Awasthi's research identified two major malignant cell states in PDAC: classical and basal-like, each with prognostic significance. Tumours with a higher proportion of classical cells generally had a better prognosis. However, these cell states were primarily studied in untreated PDAC patients, who typically receive upfront chemotherapy and radiation to become surgical candidates.
The research aimed to compare cell states in treated versus untreated disease. Using single nucleus RNA sequencing, Awasthi's lab profiled treated and untreated PDAC specimens, identifying seven distinct malignant subtypes. Notably, the classical signature was enriched in untreated samples but decreased in treated samples, while the neural-like progenitor (NRP) signature was enriched in treated samples.

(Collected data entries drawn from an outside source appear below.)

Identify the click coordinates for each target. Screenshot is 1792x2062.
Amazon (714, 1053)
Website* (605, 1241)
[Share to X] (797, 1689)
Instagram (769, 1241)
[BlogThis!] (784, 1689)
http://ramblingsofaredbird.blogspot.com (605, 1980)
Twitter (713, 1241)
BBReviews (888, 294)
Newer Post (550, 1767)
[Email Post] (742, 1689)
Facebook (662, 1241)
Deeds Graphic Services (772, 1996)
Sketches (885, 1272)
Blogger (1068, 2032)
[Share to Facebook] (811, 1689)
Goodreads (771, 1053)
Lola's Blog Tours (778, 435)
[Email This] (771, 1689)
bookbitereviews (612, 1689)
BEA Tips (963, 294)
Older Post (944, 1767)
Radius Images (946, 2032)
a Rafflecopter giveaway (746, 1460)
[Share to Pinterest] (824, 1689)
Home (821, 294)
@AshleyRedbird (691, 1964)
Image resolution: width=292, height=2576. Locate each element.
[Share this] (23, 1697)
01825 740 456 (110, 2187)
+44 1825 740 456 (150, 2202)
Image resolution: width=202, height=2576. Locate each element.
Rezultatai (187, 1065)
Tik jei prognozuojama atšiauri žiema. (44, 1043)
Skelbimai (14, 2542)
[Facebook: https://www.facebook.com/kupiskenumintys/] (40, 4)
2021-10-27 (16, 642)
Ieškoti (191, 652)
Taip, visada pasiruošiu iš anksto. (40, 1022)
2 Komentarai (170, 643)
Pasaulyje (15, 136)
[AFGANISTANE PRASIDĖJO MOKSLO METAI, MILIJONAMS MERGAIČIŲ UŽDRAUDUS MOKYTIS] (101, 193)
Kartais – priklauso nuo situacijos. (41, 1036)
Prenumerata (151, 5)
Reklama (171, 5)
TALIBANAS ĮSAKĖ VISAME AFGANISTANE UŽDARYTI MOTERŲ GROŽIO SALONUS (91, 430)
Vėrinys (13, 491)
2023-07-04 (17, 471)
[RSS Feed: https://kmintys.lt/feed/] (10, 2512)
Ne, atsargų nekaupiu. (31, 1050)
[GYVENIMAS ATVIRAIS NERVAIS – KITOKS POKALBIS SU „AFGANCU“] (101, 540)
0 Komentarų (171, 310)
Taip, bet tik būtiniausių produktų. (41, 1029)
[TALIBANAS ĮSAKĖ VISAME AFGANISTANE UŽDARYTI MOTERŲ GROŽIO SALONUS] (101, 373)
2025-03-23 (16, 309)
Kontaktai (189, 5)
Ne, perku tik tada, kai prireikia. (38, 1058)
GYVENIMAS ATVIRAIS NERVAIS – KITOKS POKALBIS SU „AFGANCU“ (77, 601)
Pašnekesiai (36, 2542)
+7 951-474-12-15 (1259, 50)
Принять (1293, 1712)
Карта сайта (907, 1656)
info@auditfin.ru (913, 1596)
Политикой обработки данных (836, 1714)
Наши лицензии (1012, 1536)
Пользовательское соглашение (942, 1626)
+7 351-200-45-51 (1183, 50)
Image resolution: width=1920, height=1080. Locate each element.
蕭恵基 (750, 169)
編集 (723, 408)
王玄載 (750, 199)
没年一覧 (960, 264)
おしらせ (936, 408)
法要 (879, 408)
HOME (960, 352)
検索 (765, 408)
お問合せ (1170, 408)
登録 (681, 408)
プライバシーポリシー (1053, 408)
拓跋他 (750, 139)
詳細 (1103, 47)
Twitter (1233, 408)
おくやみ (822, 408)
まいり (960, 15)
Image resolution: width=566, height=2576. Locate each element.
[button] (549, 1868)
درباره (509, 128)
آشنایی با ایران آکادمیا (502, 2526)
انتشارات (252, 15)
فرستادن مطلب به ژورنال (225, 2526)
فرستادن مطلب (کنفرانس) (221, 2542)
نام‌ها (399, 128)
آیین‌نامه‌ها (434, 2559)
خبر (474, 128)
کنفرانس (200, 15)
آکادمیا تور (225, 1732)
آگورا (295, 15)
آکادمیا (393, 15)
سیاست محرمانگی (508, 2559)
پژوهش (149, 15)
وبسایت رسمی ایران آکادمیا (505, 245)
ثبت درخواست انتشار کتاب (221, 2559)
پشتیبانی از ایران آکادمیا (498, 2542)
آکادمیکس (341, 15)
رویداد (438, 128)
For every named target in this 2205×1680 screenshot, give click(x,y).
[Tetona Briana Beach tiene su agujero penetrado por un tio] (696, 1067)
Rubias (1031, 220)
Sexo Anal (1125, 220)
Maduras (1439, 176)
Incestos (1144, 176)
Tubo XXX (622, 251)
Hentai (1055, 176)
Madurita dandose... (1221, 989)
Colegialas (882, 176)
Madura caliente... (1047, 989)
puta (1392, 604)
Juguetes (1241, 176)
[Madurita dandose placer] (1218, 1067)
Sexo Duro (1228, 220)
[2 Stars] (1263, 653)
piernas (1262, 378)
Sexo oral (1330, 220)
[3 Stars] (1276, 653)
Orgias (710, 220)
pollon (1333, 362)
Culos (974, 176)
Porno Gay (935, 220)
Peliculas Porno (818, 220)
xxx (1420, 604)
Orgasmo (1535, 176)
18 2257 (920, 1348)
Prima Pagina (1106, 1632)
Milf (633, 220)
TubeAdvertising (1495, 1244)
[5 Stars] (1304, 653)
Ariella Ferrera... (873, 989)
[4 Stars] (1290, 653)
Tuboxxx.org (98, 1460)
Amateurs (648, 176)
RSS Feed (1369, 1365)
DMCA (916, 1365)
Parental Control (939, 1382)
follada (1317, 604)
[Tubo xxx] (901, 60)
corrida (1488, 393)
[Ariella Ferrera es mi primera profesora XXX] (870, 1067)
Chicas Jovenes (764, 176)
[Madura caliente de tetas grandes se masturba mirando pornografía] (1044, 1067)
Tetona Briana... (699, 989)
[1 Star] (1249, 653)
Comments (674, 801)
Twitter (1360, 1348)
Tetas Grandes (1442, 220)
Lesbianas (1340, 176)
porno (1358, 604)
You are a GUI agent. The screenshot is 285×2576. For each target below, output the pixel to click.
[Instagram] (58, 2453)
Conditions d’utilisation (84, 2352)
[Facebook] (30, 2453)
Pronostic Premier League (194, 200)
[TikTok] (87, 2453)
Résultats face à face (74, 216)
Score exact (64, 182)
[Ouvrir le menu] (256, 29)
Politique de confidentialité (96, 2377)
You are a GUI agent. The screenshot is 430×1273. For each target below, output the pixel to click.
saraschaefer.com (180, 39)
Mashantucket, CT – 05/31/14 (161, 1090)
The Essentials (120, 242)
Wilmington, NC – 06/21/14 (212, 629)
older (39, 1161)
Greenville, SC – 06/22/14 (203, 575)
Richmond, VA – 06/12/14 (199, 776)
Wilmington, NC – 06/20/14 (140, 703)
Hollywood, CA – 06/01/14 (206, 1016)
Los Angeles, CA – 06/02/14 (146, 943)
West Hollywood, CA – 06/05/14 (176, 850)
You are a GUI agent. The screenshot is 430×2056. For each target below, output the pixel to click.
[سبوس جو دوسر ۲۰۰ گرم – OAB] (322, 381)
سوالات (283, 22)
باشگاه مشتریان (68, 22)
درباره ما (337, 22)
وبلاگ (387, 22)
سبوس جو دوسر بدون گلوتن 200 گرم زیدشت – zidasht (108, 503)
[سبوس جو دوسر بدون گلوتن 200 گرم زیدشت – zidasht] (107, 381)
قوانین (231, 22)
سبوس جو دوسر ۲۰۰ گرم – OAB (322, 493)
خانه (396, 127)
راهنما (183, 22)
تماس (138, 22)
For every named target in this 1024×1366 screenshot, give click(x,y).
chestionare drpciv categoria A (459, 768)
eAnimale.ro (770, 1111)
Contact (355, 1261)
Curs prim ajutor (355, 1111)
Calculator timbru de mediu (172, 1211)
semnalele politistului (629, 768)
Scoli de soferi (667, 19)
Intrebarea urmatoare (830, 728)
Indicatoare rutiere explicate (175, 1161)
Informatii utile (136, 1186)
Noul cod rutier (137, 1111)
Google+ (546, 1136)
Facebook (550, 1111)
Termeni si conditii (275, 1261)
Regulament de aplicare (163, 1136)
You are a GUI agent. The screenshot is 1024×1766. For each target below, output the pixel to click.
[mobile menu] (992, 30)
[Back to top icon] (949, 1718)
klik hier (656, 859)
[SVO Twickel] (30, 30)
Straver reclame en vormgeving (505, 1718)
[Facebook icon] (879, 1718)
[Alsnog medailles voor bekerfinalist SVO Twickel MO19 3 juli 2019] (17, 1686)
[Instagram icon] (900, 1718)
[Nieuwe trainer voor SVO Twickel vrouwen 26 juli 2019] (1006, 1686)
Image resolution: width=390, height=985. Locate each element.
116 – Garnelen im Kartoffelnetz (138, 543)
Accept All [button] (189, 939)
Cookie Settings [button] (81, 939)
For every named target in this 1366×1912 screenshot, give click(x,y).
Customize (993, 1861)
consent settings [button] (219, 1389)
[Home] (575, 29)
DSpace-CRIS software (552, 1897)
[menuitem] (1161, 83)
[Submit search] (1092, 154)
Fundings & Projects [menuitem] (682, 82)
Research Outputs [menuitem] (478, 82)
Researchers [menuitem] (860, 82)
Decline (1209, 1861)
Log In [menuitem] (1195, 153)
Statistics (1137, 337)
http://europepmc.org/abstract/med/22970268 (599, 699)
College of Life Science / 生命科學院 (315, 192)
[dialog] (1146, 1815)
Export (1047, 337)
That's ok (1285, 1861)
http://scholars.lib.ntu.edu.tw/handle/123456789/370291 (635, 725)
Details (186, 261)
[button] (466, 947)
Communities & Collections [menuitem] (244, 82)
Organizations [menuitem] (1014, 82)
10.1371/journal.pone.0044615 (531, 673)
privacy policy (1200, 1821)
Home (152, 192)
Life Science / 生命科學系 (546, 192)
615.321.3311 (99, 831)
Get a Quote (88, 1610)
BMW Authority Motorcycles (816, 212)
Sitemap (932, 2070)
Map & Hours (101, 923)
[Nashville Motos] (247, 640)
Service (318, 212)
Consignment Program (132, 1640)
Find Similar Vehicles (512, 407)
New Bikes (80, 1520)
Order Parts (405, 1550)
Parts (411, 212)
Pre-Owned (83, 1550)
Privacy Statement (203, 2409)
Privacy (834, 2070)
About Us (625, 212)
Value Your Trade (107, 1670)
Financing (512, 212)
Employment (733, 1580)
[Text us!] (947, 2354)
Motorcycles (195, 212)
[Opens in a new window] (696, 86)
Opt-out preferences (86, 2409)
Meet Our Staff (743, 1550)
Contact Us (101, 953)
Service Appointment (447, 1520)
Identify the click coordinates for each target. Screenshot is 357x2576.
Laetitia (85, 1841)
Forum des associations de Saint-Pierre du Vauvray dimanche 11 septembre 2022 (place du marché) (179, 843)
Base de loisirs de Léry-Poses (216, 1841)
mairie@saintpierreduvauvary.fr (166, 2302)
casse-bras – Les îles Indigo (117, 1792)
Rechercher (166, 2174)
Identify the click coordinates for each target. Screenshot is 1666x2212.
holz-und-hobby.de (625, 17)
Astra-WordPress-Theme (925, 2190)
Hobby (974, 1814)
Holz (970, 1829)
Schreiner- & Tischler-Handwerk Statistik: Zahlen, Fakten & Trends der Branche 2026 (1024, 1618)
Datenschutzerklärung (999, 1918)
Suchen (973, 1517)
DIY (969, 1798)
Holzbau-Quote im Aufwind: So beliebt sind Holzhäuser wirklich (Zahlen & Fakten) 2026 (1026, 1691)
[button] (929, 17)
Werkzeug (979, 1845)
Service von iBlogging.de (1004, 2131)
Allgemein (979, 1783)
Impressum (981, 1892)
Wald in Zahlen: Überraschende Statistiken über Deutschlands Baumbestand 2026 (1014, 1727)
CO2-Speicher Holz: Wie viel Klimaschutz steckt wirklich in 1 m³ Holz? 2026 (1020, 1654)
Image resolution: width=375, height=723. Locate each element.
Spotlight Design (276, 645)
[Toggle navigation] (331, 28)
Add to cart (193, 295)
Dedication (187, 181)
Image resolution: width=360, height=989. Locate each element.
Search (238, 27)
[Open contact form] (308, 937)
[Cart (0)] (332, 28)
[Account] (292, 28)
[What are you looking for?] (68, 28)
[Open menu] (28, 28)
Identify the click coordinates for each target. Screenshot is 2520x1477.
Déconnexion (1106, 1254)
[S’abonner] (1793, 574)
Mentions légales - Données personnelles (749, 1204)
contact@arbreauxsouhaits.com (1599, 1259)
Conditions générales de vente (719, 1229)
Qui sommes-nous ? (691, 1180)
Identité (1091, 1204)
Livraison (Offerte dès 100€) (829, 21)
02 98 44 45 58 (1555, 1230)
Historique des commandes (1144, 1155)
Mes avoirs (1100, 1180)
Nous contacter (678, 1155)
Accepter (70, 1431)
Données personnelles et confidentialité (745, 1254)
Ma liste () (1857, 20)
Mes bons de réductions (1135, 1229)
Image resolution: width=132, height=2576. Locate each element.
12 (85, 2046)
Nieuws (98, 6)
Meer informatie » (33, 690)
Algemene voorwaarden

To study cellular interactions within tumours, Awasthi employed spatial profiling technologies, including single nucleus RNA sequencing and spatial molecular imaging. This approach helped refine the molecular taxonomy of PDAC and identify distinct communities of interacting cells. The SCOTIA algorithm was developed to analyse ligand-receptor interactions, revealing significant differences in signalling pathways between treated and untreated samples. IL6 family signalling, implicated in therapeutic resistance, was notably enriched in treated samples.
Awasthi's team applied a new whole transcriptome panel, allowing for a more comprehensive analysis of gene expression. This panel revealed previously unobserved interactions in PDAC. The research aimed to enhance gene detection, explore 3D tumour architecture, and integrate additional omics modalities for better understanding and treatment of PDAC.
In conclusion, Awasthi's research provided valuable insights into the complexity of PDAC, the impact of treatment on cell states, and the innovative approaches used to study and potentially improve therapeutic strategies for this challenging cancer. The presentation underscored the importance of spatial molecular imaging in understanding PDAC and developing more effective treatments.